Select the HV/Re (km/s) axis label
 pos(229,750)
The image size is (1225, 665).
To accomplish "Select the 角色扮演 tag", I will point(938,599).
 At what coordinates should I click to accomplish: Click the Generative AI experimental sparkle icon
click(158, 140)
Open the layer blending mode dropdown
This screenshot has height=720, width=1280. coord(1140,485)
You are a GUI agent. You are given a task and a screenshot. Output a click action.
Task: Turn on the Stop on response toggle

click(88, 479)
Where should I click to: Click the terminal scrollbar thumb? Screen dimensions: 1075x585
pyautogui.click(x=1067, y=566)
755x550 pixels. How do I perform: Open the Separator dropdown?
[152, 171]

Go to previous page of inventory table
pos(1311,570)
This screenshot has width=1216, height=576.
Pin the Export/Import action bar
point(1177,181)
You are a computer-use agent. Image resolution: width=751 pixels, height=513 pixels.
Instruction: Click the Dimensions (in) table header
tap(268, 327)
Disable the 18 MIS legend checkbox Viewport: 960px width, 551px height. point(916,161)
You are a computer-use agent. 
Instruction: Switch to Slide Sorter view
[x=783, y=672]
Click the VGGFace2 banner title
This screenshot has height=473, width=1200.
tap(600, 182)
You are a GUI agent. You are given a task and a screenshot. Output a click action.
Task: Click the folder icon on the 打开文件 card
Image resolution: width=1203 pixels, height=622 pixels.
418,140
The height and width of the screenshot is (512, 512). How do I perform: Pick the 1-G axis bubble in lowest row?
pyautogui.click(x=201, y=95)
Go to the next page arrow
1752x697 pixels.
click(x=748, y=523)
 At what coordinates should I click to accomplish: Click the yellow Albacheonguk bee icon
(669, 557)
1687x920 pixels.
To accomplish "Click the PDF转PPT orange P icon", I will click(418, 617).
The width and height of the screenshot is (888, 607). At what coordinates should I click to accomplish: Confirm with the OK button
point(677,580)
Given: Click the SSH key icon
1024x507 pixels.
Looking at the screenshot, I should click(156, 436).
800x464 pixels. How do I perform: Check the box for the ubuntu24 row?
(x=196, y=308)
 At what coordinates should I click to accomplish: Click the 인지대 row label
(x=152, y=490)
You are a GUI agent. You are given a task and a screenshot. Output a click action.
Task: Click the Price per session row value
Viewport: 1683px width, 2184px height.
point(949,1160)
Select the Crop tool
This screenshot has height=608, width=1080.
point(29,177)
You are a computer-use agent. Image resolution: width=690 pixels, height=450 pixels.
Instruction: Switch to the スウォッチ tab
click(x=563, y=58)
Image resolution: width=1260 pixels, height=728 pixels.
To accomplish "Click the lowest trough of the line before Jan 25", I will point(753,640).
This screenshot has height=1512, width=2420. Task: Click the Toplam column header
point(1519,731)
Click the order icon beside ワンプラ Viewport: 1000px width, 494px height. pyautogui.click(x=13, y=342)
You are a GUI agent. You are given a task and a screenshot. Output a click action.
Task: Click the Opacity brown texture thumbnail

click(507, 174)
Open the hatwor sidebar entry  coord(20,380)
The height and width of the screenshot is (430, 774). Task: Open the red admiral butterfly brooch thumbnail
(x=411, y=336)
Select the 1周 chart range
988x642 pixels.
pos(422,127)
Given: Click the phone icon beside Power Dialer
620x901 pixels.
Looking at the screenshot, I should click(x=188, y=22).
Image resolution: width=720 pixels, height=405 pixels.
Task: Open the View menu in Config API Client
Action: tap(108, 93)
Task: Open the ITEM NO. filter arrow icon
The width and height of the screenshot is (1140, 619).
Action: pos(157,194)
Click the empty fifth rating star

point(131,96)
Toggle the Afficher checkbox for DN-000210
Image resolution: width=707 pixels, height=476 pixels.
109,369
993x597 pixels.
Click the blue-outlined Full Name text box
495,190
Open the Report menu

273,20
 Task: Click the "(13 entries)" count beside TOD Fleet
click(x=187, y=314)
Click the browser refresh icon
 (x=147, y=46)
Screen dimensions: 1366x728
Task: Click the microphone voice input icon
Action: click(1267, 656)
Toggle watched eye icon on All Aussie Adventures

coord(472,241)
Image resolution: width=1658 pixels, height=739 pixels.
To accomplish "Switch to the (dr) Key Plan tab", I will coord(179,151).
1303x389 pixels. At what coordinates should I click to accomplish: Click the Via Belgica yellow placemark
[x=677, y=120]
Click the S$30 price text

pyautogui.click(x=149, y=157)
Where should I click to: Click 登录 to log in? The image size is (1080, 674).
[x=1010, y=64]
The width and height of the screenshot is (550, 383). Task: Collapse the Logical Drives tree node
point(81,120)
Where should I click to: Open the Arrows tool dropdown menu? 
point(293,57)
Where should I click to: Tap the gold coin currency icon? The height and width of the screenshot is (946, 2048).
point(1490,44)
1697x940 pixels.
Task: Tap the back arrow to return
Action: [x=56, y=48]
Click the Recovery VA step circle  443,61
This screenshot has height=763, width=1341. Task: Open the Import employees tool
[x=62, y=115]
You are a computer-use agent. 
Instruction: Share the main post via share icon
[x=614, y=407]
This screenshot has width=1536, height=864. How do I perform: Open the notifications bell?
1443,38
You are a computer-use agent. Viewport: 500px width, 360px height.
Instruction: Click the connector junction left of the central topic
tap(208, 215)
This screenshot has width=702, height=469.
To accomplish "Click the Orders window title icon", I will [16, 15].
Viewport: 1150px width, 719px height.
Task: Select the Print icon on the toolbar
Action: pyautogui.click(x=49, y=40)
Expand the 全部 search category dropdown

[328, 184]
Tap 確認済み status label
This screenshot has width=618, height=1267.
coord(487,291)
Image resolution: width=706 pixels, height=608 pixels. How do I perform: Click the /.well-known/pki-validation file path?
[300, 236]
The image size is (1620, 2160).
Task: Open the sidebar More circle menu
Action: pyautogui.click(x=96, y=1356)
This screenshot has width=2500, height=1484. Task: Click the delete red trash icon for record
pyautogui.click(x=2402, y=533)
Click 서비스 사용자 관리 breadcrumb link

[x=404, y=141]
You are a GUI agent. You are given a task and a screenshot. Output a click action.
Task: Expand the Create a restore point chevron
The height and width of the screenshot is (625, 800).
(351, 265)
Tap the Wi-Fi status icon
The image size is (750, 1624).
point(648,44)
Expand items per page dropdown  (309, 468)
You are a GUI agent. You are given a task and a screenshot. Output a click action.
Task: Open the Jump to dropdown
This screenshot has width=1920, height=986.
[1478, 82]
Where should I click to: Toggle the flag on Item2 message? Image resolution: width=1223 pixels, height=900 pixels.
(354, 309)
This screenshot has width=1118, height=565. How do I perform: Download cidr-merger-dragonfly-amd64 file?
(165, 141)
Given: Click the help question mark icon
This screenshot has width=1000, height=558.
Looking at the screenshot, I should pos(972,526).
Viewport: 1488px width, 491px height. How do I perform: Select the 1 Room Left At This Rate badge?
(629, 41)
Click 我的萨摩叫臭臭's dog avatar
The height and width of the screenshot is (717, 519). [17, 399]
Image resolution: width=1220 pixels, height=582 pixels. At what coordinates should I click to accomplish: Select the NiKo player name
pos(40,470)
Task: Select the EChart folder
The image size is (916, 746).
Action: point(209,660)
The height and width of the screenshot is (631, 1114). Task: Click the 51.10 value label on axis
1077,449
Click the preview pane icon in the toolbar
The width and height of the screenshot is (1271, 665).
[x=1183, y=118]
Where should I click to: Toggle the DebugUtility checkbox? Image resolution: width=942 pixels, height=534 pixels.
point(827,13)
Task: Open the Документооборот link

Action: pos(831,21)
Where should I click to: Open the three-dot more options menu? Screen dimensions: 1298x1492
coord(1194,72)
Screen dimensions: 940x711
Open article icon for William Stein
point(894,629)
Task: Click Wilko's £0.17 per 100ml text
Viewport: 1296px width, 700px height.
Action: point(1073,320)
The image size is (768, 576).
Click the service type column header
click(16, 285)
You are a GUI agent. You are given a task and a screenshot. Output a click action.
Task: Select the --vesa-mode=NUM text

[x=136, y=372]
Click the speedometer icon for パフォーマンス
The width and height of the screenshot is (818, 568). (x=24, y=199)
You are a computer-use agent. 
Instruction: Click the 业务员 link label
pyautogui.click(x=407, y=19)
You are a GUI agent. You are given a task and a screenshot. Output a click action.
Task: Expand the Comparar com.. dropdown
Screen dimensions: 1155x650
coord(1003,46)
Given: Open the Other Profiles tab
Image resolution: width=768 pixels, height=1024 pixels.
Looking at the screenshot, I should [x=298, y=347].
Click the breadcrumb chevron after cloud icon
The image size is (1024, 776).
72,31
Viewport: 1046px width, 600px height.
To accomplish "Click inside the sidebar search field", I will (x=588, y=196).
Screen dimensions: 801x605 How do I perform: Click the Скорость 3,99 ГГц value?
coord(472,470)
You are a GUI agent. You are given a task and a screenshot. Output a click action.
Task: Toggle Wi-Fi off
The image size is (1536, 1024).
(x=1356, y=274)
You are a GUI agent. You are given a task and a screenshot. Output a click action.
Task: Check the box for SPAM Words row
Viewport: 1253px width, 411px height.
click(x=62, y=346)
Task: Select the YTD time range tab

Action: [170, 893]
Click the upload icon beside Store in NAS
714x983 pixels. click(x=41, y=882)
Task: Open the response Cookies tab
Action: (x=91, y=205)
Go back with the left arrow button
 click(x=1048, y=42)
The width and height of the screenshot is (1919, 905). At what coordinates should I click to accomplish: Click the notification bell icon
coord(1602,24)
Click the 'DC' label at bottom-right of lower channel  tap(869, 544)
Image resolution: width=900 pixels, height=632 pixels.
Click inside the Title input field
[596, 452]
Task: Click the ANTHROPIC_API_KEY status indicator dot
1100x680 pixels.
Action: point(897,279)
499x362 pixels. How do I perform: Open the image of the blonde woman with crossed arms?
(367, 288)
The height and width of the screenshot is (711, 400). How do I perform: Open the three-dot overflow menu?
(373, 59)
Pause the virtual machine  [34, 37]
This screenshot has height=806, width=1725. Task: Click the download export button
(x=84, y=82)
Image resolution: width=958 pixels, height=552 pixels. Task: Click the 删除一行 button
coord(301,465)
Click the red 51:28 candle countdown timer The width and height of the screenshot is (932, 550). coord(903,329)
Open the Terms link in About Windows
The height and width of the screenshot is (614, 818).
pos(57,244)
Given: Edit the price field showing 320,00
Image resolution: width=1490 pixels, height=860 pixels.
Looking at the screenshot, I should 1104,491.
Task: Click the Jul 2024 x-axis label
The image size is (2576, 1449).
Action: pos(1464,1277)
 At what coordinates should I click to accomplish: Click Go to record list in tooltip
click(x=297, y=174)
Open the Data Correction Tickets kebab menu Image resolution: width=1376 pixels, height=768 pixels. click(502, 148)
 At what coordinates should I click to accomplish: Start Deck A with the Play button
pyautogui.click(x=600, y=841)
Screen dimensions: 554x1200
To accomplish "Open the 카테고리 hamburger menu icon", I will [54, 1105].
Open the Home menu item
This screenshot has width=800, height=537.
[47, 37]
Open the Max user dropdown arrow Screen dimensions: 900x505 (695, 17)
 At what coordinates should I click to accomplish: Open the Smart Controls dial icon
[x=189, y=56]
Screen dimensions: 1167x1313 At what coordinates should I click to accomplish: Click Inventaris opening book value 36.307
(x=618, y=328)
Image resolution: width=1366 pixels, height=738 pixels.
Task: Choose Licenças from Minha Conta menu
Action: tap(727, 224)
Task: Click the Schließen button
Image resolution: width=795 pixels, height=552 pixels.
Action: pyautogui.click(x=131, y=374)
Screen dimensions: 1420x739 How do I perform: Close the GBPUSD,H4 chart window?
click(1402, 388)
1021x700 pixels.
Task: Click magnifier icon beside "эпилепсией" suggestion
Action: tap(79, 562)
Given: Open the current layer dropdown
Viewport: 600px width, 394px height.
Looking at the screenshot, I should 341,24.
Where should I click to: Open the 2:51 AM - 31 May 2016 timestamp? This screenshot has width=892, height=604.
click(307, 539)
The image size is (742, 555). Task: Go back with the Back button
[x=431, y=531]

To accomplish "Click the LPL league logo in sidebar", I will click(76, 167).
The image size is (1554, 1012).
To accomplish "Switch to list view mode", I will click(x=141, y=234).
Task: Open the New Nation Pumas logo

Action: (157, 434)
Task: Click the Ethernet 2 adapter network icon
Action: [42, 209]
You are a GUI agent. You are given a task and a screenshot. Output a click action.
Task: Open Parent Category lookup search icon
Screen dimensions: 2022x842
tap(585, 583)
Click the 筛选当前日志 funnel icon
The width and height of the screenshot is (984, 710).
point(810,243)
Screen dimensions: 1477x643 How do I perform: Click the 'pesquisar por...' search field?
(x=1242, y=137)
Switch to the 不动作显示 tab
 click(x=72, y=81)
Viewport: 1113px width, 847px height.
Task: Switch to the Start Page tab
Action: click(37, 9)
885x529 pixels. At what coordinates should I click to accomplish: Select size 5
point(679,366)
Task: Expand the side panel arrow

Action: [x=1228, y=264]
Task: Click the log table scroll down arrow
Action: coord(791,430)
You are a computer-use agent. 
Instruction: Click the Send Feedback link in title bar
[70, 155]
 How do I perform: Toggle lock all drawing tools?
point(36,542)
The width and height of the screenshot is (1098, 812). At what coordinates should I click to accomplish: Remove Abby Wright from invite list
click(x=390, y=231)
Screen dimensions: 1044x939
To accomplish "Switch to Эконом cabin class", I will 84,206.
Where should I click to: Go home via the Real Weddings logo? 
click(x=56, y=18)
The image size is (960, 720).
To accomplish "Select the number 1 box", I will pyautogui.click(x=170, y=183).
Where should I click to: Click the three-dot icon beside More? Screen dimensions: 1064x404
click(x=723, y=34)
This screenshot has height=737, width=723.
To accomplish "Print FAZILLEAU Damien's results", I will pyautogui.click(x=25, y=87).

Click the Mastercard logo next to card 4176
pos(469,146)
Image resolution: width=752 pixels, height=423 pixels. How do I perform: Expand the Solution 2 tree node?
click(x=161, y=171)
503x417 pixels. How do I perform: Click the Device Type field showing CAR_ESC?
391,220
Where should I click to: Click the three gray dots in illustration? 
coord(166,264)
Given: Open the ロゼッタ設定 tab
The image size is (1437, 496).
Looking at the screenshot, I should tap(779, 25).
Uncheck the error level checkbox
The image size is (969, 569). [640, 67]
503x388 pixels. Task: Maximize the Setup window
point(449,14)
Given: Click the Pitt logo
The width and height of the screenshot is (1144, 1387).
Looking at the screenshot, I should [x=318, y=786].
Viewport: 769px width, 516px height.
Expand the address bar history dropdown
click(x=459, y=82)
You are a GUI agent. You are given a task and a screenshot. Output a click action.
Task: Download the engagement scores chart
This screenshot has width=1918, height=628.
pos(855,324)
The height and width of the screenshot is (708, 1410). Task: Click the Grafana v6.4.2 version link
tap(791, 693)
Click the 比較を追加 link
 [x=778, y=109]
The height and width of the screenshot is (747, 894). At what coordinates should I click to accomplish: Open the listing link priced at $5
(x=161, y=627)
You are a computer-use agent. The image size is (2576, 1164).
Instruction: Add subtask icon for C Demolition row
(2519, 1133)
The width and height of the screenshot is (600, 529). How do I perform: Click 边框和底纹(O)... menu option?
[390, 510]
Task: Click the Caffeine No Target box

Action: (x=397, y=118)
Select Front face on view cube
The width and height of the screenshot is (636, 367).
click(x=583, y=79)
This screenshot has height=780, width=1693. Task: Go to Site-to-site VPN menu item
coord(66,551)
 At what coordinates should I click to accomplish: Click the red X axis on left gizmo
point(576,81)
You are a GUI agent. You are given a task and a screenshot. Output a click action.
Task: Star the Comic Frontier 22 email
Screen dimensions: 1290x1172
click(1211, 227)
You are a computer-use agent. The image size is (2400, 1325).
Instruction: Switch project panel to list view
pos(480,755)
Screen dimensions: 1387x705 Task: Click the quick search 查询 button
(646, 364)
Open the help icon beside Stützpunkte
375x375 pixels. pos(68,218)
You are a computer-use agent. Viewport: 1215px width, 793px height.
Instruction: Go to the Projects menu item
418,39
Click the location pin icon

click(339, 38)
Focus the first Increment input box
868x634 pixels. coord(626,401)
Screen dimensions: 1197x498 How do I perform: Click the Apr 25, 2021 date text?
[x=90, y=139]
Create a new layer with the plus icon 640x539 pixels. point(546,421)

=== WORK REQUEST ===
Beginning with the line holding "Screen dimensions: 1420x739" and ending with the line holding "Given: Open the current layer dropdown", write out the stretch of material above exactly; add no further lines.

=== ANSWER SPACE ===
Screen dimensions: 1420x739 How do I perform: Close the GBPUSD,H4 chart window?
click(1402, 388)
1021x700 pixels.
Task: Click magnifier icon beside "эпилепсией" suggestion
Action: tap(79, 562)
Given: Open the current layer dropdown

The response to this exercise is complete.